The frame is my favorite from the assignment because it best demonstrates how versatile the RX1R II is. As we’ve shared here, Sony’s flagship camera is packed full of their latest tech—a fixed, 35MM lens and 42MP sensor, with the focusing system from the Alpha Series. It also fits in the palm of your hand, and for my usage, into a custom made bike bag attached to the handlebars. It’s a do-anything camera and in my time shooting with it, I’ve pretty much have done EVERYTHING. That includes landscapes, sunsets, sunrises, product shots, weddings, and athletes. Haven’t taken it into a conflict zone—there are better cameras for that setting—and Hollywood isn’t my thing, so haven’t shot celebs either. But, that’s quite a lot, and RX1R II did it all well. So well, I don’t want to send the demo back yet to Sony. The reasons for the camera’s awesomeness, I can list off like a spec sheet, but it’s mostly an in-the-moment camera, one that doesn’t distract me from my task of composting a shot, being a witness to a moment, and letting the tech take care of the rest. A 35mm lens is the closest to the focal composition of the human eye. This is exactly what I saw standing in the middle of the culvert, as Pam rode past, and away from me.

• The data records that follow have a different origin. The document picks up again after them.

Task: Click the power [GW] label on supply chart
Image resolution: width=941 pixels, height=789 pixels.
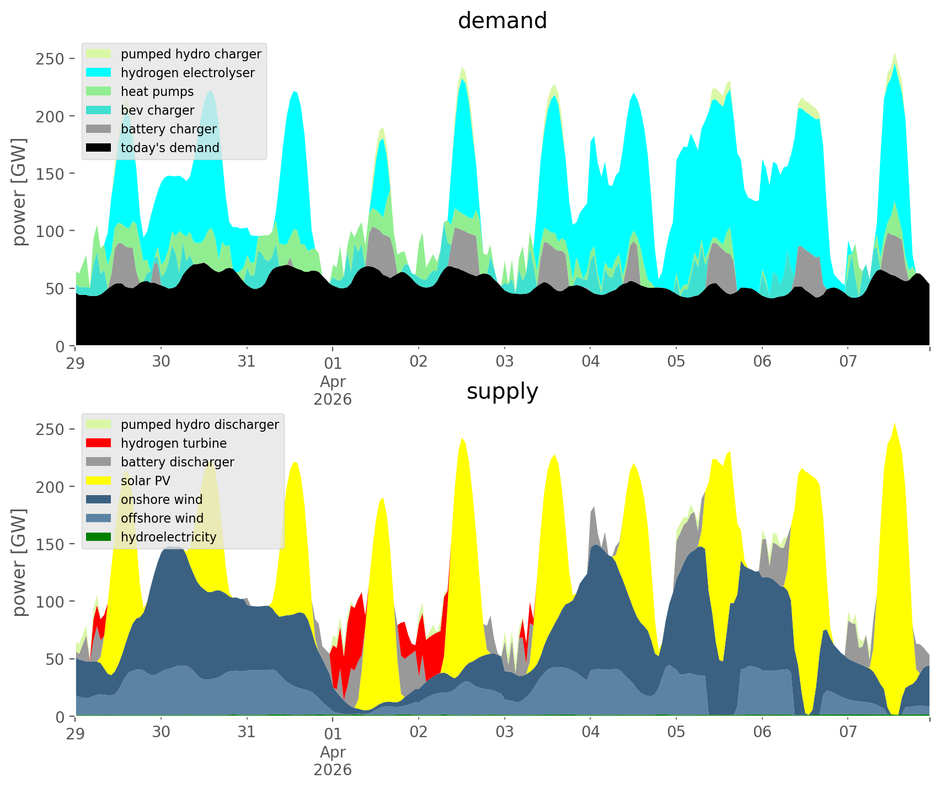Action: click(x=19, y=562)
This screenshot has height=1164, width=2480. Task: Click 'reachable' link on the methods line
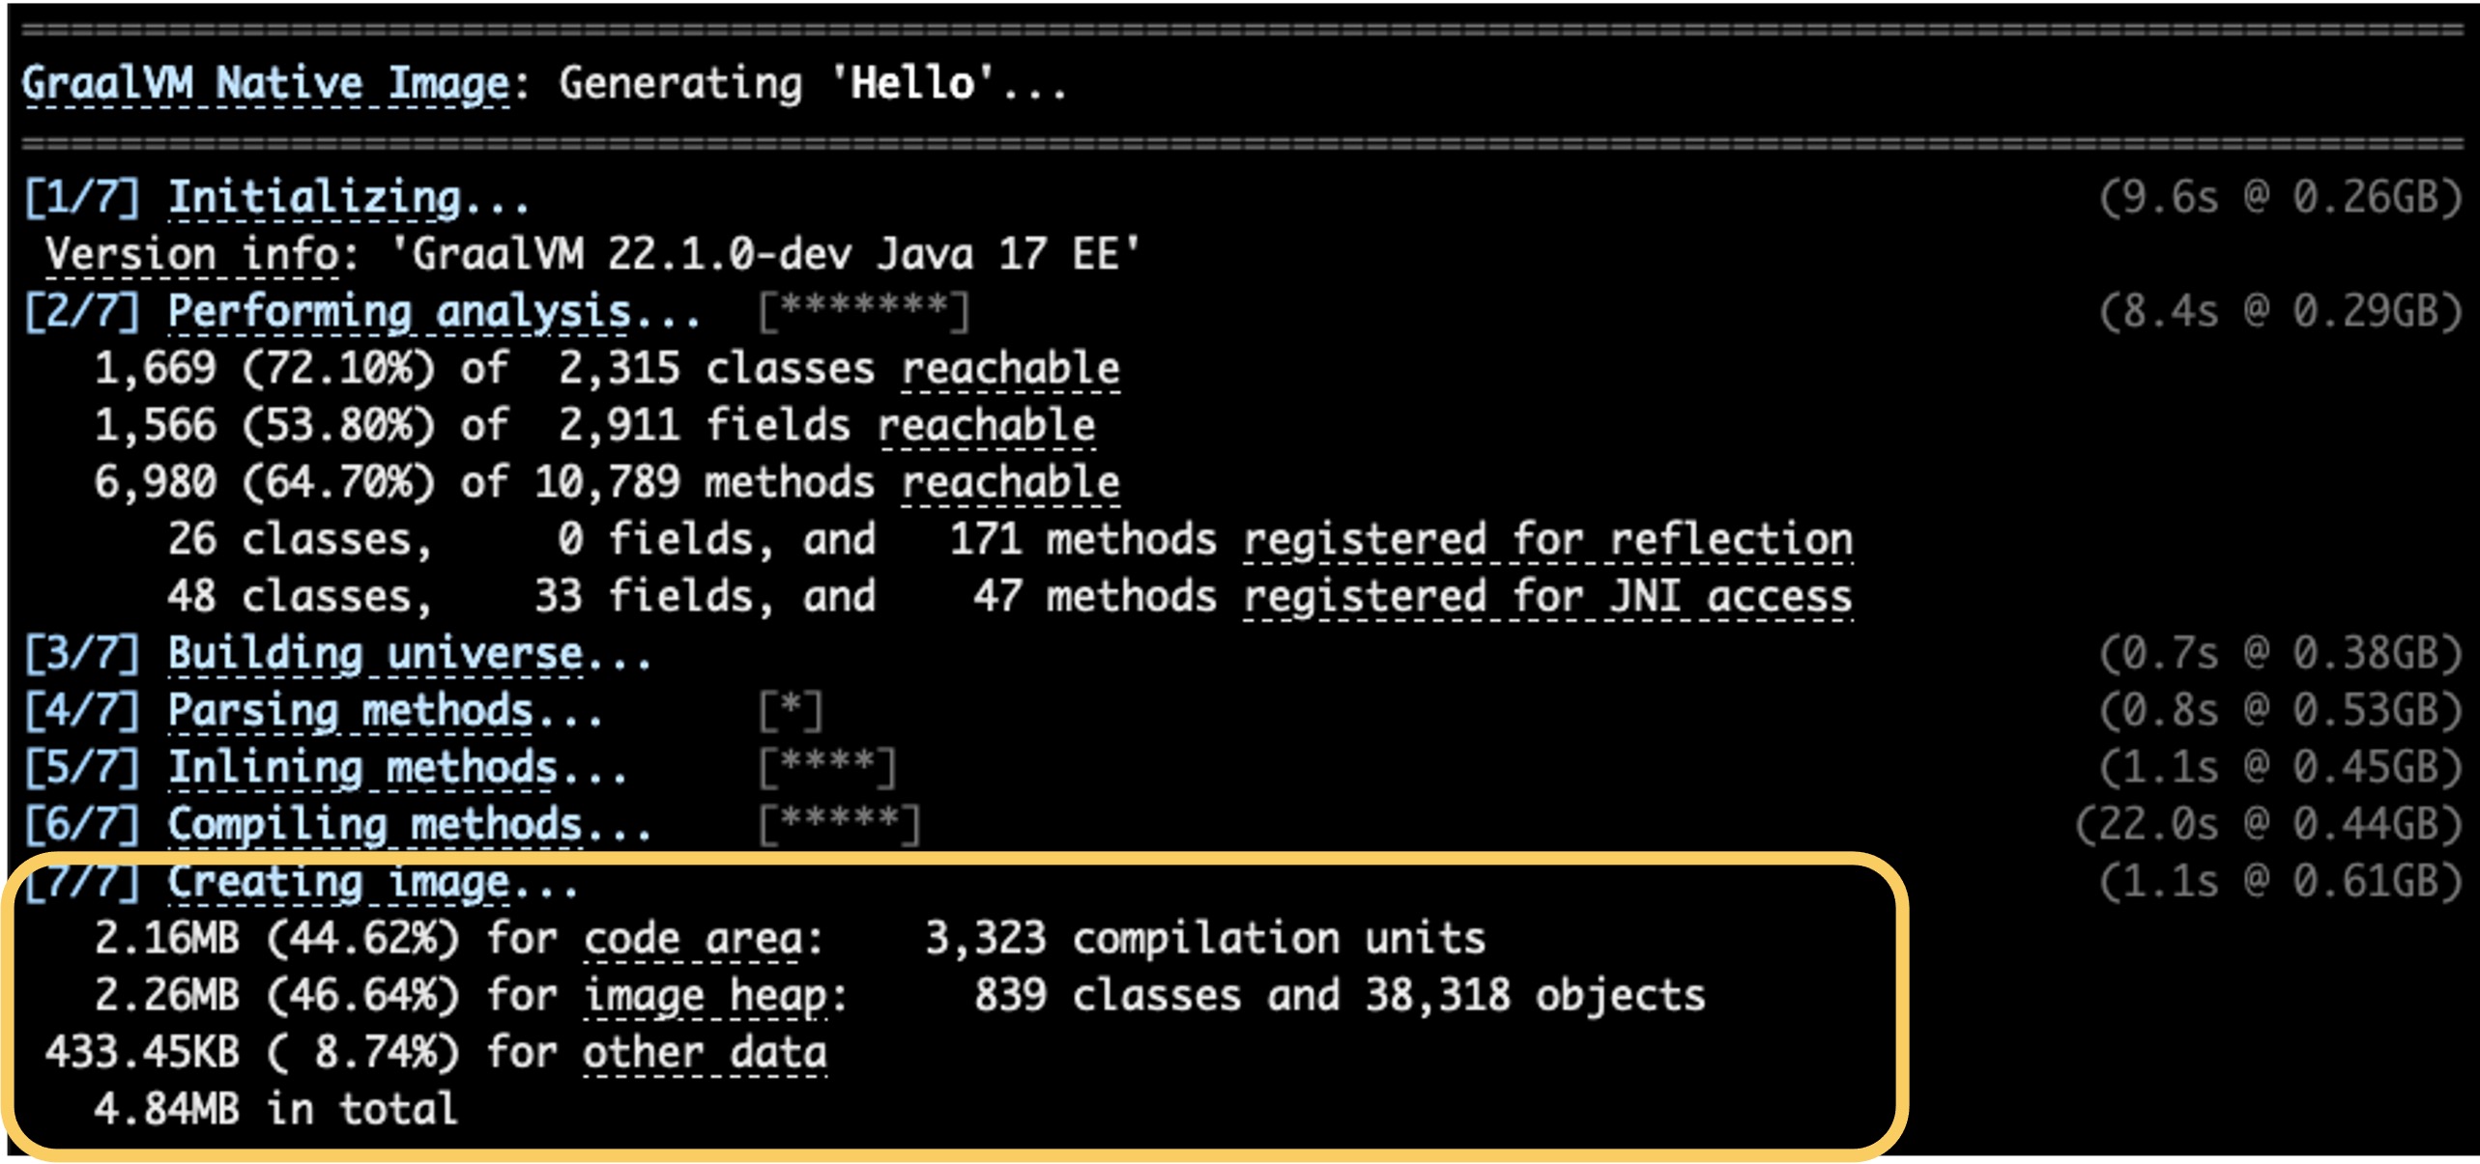(x=1010, y=483)
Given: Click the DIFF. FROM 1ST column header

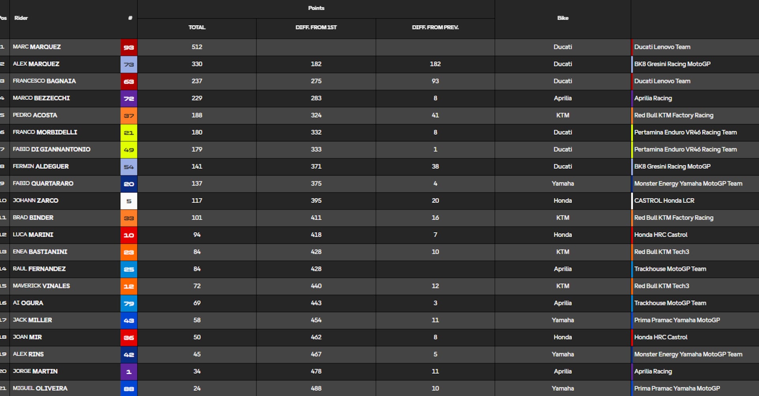Looking at the screenshot, I should [x=316, y=27].
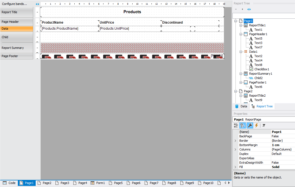
Task: Open the Form1 tab
Action: coord(98,183)
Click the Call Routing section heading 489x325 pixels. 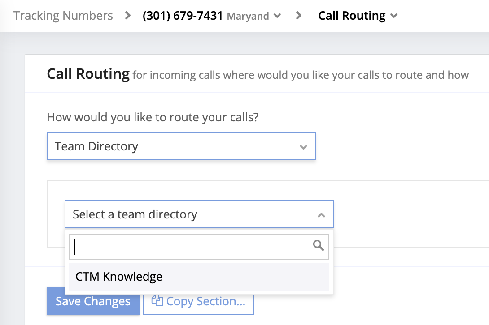click(x=88, y=73)
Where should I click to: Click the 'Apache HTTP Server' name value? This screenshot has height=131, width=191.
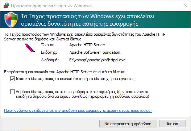[x=87, y=45]
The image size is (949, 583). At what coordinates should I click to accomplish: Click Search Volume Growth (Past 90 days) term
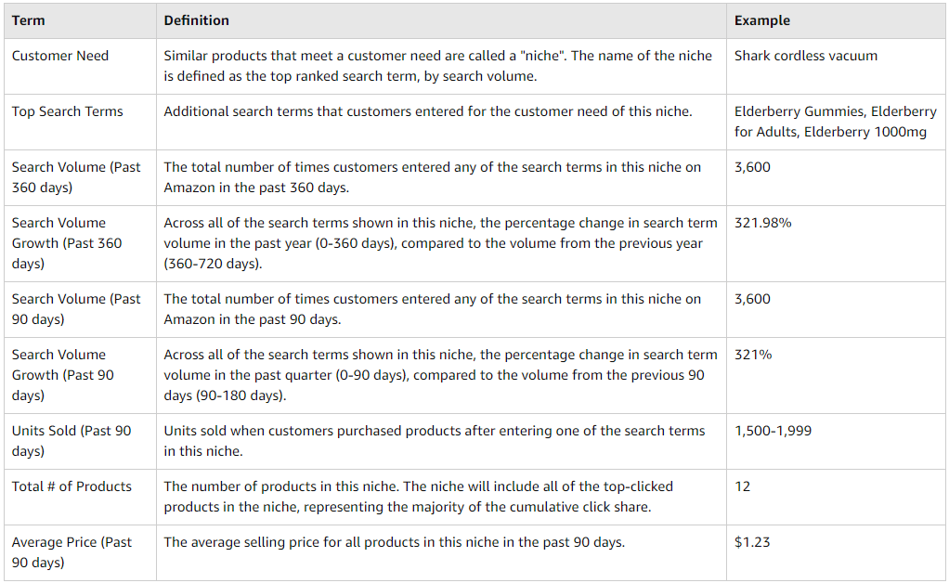[x=63, y=375]
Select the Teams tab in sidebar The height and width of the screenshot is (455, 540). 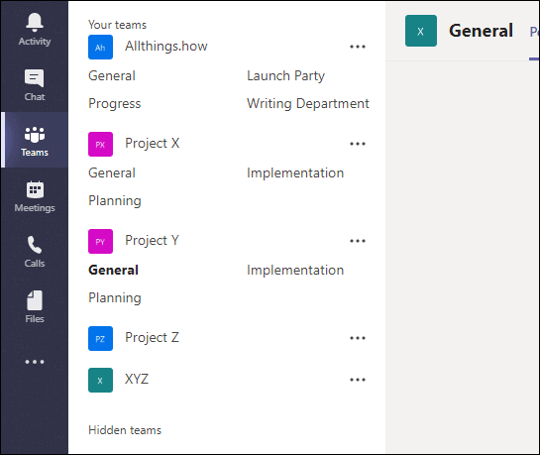tap(35, 140)
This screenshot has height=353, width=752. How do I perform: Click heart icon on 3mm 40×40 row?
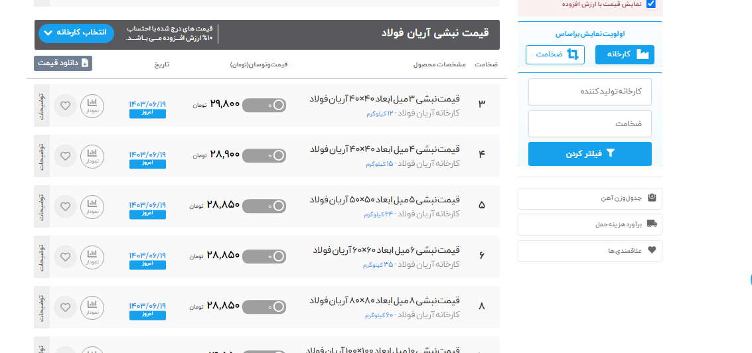pos(65,105)
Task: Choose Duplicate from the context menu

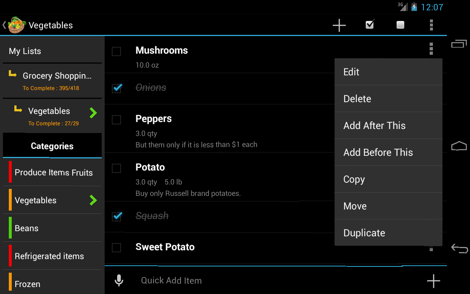Action: coord(364,233)
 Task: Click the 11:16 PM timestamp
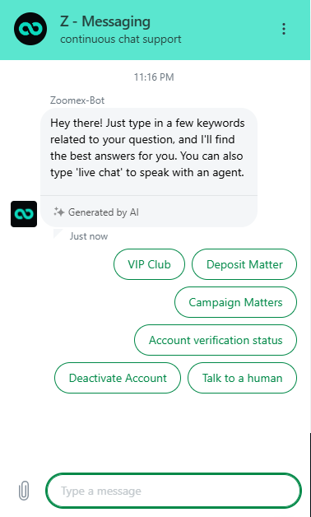coord(154,77)
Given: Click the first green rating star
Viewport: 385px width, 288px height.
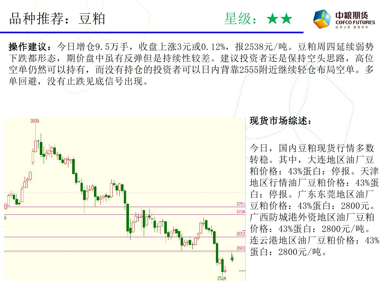Looking at the screenshot, I should pos(272,19).

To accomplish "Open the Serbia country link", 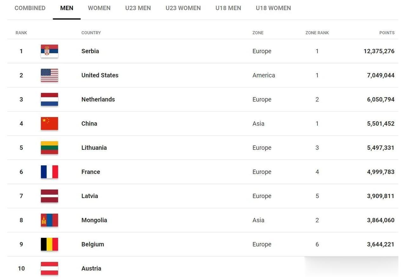I will pyautogui.click(x=90, y=51).
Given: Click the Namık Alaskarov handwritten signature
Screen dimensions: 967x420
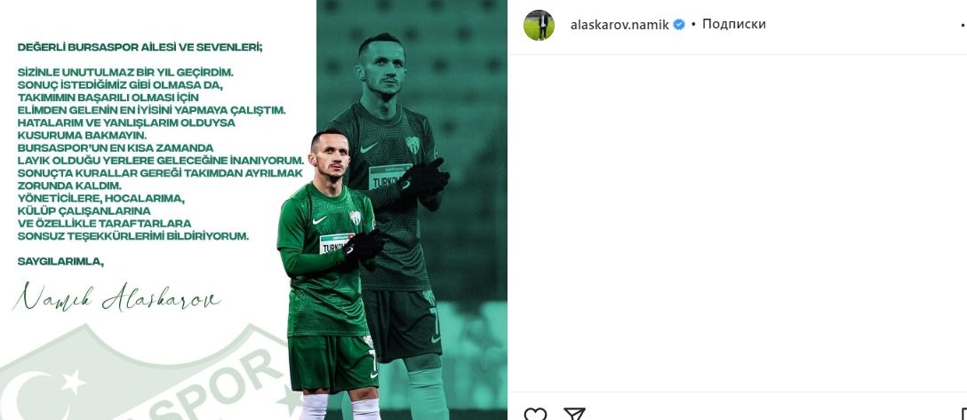Looking at the screenshot, I should pos(116,297).
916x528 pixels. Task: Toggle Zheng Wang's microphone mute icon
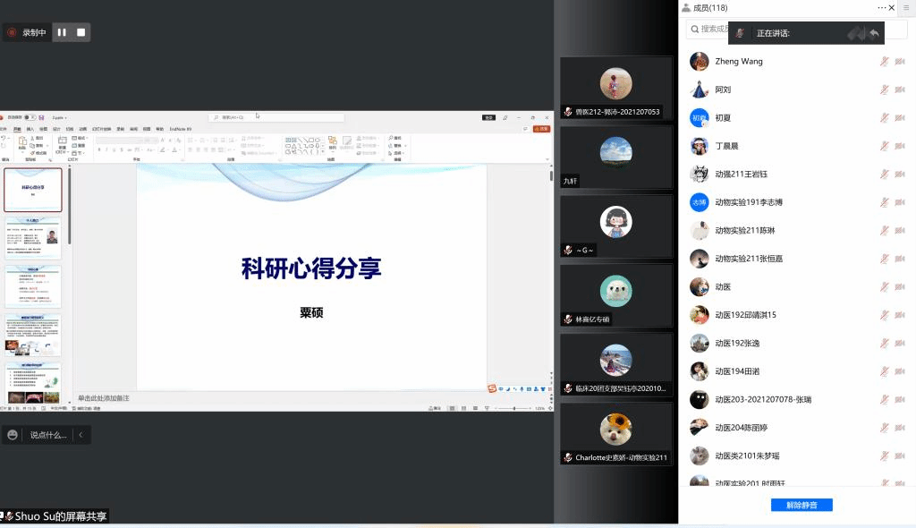[884, 62]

To the tech, earlier this year, I met Daisuke Goh, product designer of A7S II. He told me that camera was an experiment to see how much ISO was needed, v. megapixels and 12 was it. Seeing the RXiRII on my hip, he also said, “That’s a very nice camera and the RX1R was designed for all a fixed lens can do.” What I learned from Goh, is Sony determines a camera’s intent, the customer profile, and then delivers it into a compact package.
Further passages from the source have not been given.